Problem to solve – Rewrite these items with "Spintires" changed to "Minecraft" and leave everything else as it is.

Data extract –
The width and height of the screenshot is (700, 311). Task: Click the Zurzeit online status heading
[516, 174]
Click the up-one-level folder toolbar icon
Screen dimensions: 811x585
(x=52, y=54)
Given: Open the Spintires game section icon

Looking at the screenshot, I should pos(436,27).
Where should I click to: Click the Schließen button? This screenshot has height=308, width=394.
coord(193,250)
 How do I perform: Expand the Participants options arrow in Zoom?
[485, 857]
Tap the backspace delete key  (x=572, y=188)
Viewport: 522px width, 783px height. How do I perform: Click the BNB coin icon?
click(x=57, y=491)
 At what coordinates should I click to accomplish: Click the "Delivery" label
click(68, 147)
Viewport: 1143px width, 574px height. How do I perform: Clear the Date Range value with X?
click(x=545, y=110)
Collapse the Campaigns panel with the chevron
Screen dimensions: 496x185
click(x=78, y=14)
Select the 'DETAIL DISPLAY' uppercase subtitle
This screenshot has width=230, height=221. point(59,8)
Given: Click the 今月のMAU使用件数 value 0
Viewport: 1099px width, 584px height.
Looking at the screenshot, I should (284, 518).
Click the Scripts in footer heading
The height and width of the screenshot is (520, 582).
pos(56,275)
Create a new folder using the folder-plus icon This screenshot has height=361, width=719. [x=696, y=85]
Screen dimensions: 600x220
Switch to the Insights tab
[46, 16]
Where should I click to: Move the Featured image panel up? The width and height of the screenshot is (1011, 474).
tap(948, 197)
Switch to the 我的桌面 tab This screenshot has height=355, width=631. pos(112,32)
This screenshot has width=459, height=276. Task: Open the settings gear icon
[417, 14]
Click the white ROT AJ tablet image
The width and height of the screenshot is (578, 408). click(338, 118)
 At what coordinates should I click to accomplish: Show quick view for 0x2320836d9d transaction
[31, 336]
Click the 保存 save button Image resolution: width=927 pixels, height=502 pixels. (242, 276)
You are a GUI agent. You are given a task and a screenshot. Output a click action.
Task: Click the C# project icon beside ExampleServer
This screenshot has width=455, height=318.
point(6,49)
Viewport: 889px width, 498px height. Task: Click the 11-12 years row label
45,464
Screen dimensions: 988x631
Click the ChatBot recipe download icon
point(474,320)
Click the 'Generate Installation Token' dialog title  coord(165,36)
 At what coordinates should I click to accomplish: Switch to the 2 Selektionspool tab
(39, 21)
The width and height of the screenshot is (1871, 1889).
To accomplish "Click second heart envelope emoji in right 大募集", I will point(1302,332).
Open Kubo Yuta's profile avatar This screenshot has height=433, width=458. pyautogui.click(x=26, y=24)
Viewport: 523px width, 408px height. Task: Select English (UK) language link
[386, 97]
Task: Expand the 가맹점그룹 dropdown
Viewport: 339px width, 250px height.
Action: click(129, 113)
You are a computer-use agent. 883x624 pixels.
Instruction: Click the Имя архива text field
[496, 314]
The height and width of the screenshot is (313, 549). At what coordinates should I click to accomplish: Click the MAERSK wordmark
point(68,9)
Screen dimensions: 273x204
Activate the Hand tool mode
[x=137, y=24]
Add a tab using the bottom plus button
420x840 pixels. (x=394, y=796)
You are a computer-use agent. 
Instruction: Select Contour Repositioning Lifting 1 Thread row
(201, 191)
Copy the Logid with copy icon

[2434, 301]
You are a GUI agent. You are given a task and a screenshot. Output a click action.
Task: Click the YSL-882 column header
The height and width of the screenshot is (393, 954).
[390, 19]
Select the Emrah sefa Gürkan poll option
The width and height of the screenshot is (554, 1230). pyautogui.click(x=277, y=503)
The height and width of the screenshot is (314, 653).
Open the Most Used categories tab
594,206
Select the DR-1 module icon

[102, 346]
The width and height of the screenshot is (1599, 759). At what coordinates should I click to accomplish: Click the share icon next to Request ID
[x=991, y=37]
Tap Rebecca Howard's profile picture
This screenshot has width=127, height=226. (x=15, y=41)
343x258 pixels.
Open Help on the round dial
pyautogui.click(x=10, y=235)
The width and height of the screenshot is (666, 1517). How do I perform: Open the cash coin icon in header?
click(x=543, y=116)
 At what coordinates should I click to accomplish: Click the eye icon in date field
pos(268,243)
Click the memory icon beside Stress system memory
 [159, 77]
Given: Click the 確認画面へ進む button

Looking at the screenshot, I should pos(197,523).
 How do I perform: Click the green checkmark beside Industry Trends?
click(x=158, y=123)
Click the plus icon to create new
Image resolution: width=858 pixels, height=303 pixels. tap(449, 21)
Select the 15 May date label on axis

Written response –
The width and height of the screenshot is (700, 311). Task: Click the Zurzeit online status heading
[516, 174]
Click the up-one-level folder toolbar icon
Screen dimensions: 811x585
(x=52, y=54)
Given: Open the Minecraft game section icon

Looking at the screenshot, I should pos(436,27).
Where should I click to: Click the Schließen button? This screenshot has height=308, width=394.
coord(193,250)
 How do I perform: Expand the Participants options arrow in Zoom?
[485, 857]
Tap the backspace delete key  (x=572, y=188)
Viewport: 522px width, 783px height. How do I perform: Click the BNB coin icon?
click(x=57, y=491)
 At what coordinates should I click to accomplish: Click the "Delivery" label
click(68, 147)
Viewport: 1143px width, 574px height. How do I perform: Clear the Date Range value with X?
click(x=545, y=110)
Collapse the Campaigns panel with the chevron
Screen dimensions: 496x185
click(x=78, y=14)
Select the 'DETAIL DISPLAY' uppercase subtitle
This screenshot has width=230, height=221. point(59,8)
Given: Click the 今月のMAU使用件数 value 0
Viewport: 1099px width, 584px height.
Looking at the screenshot, I should (284, 518).
Click the Scripts in footer heading
The height and width of the screenshot is (520, 582).
pos(56,275)
Create a new folder using the folder-plus icon This screenshot has height=361, width=719. [x=696, y=85]
Screen dimensions: 600x220
Switch to the Insights tab
[46, 16]
Where should I click to: Move the Featured image panel up? The width and height of the screenshot is (1011, 474).
tap(948, 197)
Switch to the 我的桌面 tab This screenshot has height=355, width=631. pos(112,32)
This screenshot has width=459, height=276. Task: Open the settings gear icon
[417, 14]
Click the white ROT AJ tablet image
The width and height of the screenshot is (578, 408). click(338, 118)
 At what coordinates should I click to accomplish: Show quick view for 0x2320836d9d transaction
[31, 336]
Click the 保存 save button Image resolution: width=927 pixels, height=502 pixels. (242, 276)
You are a GUI agent. You are given a task and a screenshot. Output a click action.
Task: Click the C# project icon beside ExampleServer
This screenshot has width=455, height=318.
point(6,49)
Viewport: 889px width, 498px height. Task: Click the 11-12 years row label
45,464
Screen dimensions: 988x631
Click the ChatBot recipe download icon
point(474,320)
Click the 'Generate Installation Token' dialog title  coord(165,36)
 At what coordinates should I click to accomplish: Switch to the 2 Selektionspool tab
(39, 21)
The width and height of the screenshot is (1871, 1889).
To accomplish "Click second heart envelope emoji in right 大募集", I will point(1302,332).
Open Kubo Yuta's profile avatar This screenshot has height=433, width=458. pyautogui.click(x=26, y=24)
Viewport: 523px width, 408px height. Task: Select English (UK) language link
[386, 97]
Task: Expand the 가맹점그룹 dropdown
Viewport: 339px width, 250px height.
Action: click(129, 113)
You are a computer-use agent. 883x624 pixels.
Instruction: Click the Имя архива text field
[496, 314]
The height and width of the screenshot is (313, 549). At what coordinates should I click to accomplish: Click the MAERSK wordmark
point(68,9)
Screen dimensions: 273x204
Activate the Hand tool mode
[x=137, y=24]
Add a tab using the bottom plus button
420x840 pixels. (x=394, y=796)
You are a computer-use agent. 
Instruction: Select Contour Repositioning Lifting 1 Thread row
(201, 191)
Copy the Logid with copy icon

[2434, 301]
You are a GUI agent. You are given a task and a screenshot. Output a click action.
Task: Click the YSL-882 column header
The height and width of the screenshot is (393, 954).
[390, 19]
Select the Emrah sefa Gürkan poll option
The width and height of the screenshot is (554, 1230). pyautogui.click(x=277, y=503)
The height and width of the screenshot is (314, 653).
Open the Most Used categories tab
594,206
Select the DR-1 module icon

[102, 346]
The width and height of the screenshot is (1599, 759). At what coordinates should I click to accomplish: Click the share icon next to Request ID
[x=991, y=37]
Tap Rebecca Howard's profile picture
This screenshot has width=127, height=226. (x=15, y=41)
343x258 pixels.
Open Help on the round dial
pyautogui.click(x=10, y=235)
The width and height of the screenshot is (666, 1517). How do I perform: Open the cash coin icon in header?
click(x=543, y=116)
 At what coordinates should I click to accomplish: Click the eye icon in date field
pos(268,243)
Click the memory icon beside Stress system memory
 [159, 77]
Given: Click the 確認画面へ進む button

Looking at the screenshot, I should pos(197,523).
 How do I perform: Click the green checkmark beside Industry Trends?
click(x=158, y=123)
Click the plus icon to create new
Image resolution: width=858 pixels, height=303 pixels. tap(449, 21)
Select the 15 May date label on axis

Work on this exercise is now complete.